### What you are asked to do
Please give back, word for word, each line from the start of the entries through the one in which "Toggle 提前启动反恶意驱动程序 checkbox" is found.

(Stored records)

*-*-*

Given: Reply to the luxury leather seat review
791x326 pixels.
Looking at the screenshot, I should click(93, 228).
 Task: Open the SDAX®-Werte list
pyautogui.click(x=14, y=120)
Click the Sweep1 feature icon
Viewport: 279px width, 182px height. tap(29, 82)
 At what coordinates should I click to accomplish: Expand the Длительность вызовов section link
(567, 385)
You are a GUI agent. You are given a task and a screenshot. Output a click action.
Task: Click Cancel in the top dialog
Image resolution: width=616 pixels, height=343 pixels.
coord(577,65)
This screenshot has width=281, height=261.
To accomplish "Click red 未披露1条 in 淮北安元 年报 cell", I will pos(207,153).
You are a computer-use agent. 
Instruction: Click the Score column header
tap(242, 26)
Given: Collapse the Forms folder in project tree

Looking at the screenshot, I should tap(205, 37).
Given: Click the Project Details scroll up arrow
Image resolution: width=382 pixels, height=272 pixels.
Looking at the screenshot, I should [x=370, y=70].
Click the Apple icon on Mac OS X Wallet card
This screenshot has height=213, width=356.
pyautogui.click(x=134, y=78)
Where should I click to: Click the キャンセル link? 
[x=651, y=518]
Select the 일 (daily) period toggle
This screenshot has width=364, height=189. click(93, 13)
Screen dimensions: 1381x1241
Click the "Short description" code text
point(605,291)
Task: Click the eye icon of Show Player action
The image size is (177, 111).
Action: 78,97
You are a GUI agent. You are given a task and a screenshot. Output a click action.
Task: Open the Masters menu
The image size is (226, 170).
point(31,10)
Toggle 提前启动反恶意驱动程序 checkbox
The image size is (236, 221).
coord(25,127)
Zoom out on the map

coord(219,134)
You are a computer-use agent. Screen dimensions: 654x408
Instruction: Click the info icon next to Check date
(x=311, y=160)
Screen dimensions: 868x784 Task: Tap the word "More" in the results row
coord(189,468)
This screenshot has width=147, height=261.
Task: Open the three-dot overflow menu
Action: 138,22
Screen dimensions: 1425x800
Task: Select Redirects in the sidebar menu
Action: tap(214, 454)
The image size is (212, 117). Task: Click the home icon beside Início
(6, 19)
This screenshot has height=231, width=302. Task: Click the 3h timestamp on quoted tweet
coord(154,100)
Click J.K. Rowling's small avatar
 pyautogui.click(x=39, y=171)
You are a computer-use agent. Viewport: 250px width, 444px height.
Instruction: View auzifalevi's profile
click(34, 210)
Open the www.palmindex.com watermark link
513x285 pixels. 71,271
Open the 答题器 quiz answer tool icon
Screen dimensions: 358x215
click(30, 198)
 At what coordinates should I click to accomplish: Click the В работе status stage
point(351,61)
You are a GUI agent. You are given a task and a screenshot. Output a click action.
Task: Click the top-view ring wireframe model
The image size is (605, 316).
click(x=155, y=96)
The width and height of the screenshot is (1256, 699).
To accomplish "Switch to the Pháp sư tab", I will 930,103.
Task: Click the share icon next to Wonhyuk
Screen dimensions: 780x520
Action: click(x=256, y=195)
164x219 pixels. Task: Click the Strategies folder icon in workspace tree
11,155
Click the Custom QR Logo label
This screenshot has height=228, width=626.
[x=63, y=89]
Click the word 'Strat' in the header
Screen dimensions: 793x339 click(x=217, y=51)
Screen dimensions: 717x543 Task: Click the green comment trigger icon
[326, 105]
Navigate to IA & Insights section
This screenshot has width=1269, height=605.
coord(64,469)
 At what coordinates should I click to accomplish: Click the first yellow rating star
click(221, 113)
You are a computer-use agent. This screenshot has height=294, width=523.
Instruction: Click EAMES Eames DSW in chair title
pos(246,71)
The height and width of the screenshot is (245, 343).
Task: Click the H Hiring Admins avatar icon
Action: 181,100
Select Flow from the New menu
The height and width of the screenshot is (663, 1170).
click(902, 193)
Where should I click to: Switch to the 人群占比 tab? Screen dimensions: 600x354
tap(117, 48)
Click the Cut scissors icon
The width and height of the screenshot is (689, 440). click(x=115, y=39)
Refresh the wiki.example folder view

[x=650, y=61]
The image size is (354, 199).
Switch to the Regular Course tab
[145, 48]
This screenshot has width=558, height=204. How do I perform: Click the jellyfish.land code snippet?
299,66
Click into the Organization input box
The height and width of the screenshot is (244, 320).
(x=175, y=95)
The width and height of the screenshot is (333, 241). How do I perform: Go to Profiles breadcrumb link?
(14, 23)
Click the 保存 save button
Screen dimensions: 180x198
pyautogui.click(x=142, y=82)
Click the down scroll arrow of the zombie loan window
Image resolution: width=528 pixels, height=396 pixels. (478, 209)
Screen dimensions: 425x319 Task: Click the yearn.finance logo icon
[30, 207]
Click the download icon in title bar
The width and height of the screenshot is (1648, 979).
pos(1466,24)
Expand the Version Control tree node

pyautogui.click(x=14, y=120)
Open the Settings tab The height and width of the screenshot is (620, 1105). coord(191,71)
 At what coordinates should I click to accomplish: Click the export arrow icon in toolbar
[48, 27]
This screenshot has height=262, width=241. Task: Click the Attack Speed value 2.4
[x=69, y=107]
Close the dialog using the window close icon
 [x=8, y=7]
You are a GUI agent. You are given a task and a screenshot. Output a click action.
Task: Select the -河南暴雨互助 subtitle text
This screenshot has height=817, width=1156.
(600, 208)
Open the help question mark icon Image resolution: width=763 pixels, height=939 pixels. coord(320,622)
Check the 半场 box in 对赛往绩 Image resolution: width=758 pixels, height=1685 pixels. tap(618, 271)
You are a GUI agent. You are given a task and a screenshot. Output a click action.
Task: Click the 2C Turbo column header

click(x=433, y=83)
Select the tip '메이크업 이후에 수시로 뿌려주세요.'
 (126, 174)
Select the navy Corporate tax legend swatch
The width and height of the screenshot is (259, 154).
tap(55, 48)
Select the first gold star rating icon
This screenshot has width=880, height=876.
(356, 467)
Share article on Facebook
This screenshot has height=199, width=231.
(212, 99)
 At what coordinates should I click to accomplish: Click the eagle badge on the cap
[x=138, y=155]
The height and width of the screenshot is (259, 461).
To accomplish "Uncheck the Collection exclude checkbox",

*-*-*

### Your solution
Given: Reply to the luxury leather seat review
791x326 pixels.
Looking at the screenshot, I should click(93, 228).
 Task: Open the SDAX®-Werte list
pyautogui.click(x=14, y=120)
Click the Sweep1 feature icon
Viewport: 279px width, 182px height. tap(29, 82)
 At what coordinates should I click to accomplish: Expand the Длительность вызовов section link
(567, 385)
You are a GUI agent. You are given a task and a screenshot. Output a click action.
Task: Click Cancel in the top dialog
Image resolution: width=616 pixels, height=343 pixels.
coord(577,65)
This screenshot has width=281, height=261.
To accomplish "Click red 未披露1条 in 淮北安元 年报 cell", I will pos(207,153).
You are a computer-use agent. 
Instruction: Click the Score column header
tap(242, 26)
Given: Collapse the Forms folder in project tree

Looking at the screenshot, I should tap(205, 37).
Given: Click the Project Details scroll up arrow
Image resolution: width=382 pixels, height=272 pixels.
Looking at the screenshot, I should [x=370, y=70].
Click the Apple icon on Mac OS X Wallet card
This screenshot has height=213, width=356.
pyautogui.click(x=134, y=78)
Where should I click to: Click the キャンセル link? 
[x=651, y=518]
Select the 일 (daily) period toggle
This screenshot has width=364, height=189. click(93, 13)
Screen dimensions: 1381x1241
Click the "Short description" code text
point(605,291)
Task: Click the eye icon of Show Player action
The image size is (177, 111).
Action: 78,97
You are a GUI agent. You are given a task and a screenshot. Output a click action.
Task: Open the Masters menu
The image size is (226, 170).
point(31,10)
Toggle 提前启动反恶意驱动程序 checkbox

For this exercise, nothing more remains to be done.